“Do you want to visit a Buddhist monastery?” my mom asked one day as we stood in the kitchen.
I took a while to respond because I was mildly preoccupied making a peanut butter and jelly sandwich — and because I wasn’t entirely sure I’d heard her correctly. “A Buddhist monastery, Mom? There’s a Buddhist monastery here?”
“Yes, there’s one pretty close to us. Apparently it’s one of the hidden secrets of our area. They give tours and lectures and stuff, and the pictures I’ve seen are really beautiful.”
“Okay, but why? We’re not Buddhist,” I said, laughing.

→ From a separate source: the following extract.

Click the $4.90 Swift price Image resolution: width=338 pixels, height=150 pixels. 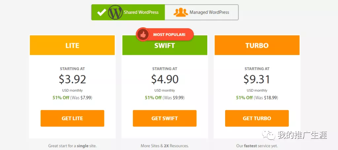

With that simple statement, I’d rejected her proposal to explore a beautiful religious site and take the time to educate myself on another culture and religion — simply because it didn’t seem obvious to me why it would be directly relevant to my life, my religious beliefs. And I regret that.
I thought about it later that day and actually looked up the website of said monastery. She was right. It really is absolutely beautiful, and it’s in very close proximity to us. They offer tours and lectures for people interested in learning more about the religion and walking trails for those who simply want to relax in nature for a bit. The more I thought about it, why wouldn’t I take the opportunity to visit and break out of my sheltered South Orange County bubble? I’m white and a Protestant Christian, and I attend a Catholic school. With the exception of a few of my classmates, nearly everyone I know from school with practicing religious beliefs is some sort of Christian; and, while my school isn’t all white, it definitely has a much lower representation of minorities than the general population of surrounding cities. Taking the time to remember that there are other cultures and belief systems out there would not only be a good thing for me, but would be important to my development as a person.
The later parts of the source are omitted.